A schematic of the multifunction test experimental setup is shown in Supplementary Fig. 19. A tunable laser (Santec, TSL-710) emits interrogation light, which enters the IP-S BOFN through a circulator (Guanglin OFCIR-15-A-1). An amplified spontaneous emission (ASE) light source (ASE-1550-15-SM, Beijing Zhongxun Spectrum Technology Limited Company, China) transmits broadband light through another circulator into the IP-PDMS BOFN. For low-frequency mechanical stimulus detection, the photodetector (APD, Thorlabs APD430) converts the optical signal into an electrical signal and transmits it to the signal acquisition and processing unit. The signal is then processed through a low-pass filter to obtain the water stimulation signal. For high-frequency acoustic detection, when an ultrasound wave interacts with the sensor, it modulates the reflected beam’s intensity. A balanced detector photodetector (BPD, Optolabs PD-100MA) captures this reflected beam and converts it into an electrical signal, from which both direct current (DC) and alternating current (AC) components are extracted. The DC component is sent to DAQ2 (NI USB-6002) for analysis on the PC, while the AC component is directed to DAQ1 (PCIE 8586) to output the ultrasound signal. The PC analyzes the DC signals to determine the optimal wavelength corresponding to the maximum slope of the sensor’s reflectance spectrum, optimizing the sensitivity of the ultrasound sensing system. This optimal wavelength information is then returned to the tunable laser for adjustment. The ultrasound wave modulates the output power of the wavelength.
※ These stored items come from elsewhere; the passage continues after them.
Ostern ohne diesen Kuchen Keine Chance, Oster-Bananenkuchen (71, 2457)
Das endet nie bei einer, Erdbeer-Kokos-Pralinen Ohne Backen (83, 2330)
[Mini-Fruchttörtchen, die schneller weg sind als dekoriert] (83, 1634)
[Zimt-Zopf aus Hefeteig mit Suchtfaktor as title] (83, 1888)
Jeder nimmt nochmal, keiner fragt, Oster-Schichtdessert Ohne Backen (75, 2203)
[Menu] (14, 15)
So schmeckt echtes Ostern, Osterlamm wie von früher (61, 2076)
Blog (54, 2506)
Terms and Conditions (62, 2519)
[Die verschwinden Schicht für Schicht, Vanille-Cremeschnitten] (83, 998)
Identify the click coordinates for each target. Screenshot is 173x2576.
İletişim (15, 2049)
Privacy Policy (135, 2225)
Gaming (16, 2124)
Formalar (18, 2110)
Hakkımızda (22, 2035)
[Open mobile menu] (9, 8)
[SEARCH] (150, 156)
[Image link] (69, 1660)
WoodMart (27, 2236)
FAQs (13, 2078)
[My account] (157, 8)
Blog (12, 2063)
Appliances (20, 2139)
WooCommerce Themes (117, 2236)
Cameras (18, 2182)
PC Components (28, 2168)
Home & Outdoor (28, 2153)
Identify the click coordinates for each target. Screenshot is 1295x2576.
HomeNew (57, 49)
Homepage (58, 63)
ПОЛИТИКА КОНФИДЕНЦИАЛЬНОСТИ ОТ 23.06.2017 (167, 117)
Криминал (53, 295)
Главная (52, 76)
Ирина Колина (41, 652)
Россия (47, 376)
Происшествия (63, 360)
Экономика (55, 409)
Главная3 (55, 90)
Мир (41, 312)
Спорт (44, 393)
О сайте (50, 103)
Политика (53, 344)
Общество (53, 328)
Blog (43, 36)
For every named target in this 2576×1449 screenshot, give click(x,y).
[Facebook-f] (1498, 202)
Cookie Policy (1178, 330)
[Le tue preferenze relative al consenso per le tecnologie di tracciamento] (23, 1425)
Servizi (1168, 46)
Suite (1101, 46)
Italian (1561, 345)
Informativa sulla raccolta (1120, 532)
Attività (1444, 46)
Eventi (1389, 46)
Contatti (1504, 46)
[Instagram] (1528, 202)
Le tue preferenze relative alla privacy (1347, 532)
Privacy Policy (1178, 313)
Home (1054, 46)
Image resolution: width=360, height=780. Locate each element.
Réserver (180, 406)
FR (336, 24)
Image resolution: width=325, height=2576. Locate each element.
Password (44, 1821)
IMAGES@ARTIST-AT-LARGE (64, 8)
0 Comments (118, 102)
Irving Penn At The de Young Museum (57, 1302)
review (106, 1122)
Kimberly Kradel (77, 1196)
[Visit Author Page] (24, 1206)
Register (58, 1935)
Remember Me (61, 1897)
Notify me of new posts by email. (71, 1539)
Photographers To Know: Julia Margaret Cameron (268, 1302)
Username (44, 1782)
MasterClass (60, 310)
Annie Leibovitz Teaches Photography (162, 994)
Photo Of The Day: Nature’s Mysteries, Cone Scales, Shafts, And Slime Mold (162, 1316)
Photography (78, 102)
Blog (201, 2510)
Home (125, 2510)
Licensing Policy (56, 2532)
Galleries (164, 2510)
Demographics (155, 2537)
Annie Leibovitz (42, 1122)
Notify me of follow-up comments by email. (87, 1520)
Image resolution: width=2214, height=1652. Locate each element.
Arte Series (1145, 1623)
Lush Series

Durability and practical use

To evaluate the environmental durability and performance of the BOFN, we conducted extensive testing focused on their respective applications: high-frequency acoustic imaging using the IP-S BOFN and low-frequency water flow disturbance detection using the IP-PDMS BOFN. Laboratory demonstrations were performed to replicate real-world underwater conditions, including salinity variations (30–35‰), temperature fluctuations, biofouling, and mechanical stress (Supplementary Figs. 2027). Long-term stability testing over a 4-week period demonstrated the IP-S BOFN’s ability to maintain accurate imaging of a jellyfish model and the IP-PDMS BOFN’s consistent detection of motorized fish movements and 2 g weight drops in simulated seawater (Supplementary Figs. 2831). Additionally, the IP-PDMS BOFN underwent 20,000 vibration cycles to confirm its mechanical stability (Supplementary Figs. 32, 33). To validate real-world performance, field tests were conducted in the East Lake of Wuhan, China, where the IP-PDMS BOFN effectively monitored ripple signals, low-frequency disturbances, and the motion of motorized fish in natural aquatic environments (Supplementary Figs. 3436). Simulated deep-sea pressure testing was carried out in a specialized hydraulic pressure cylinder (Supplementary Figs. 37, 38). These comprehensive tests highlight the durability, reliability, and adaptability of the BOFN in diverse and challenging underwater environments.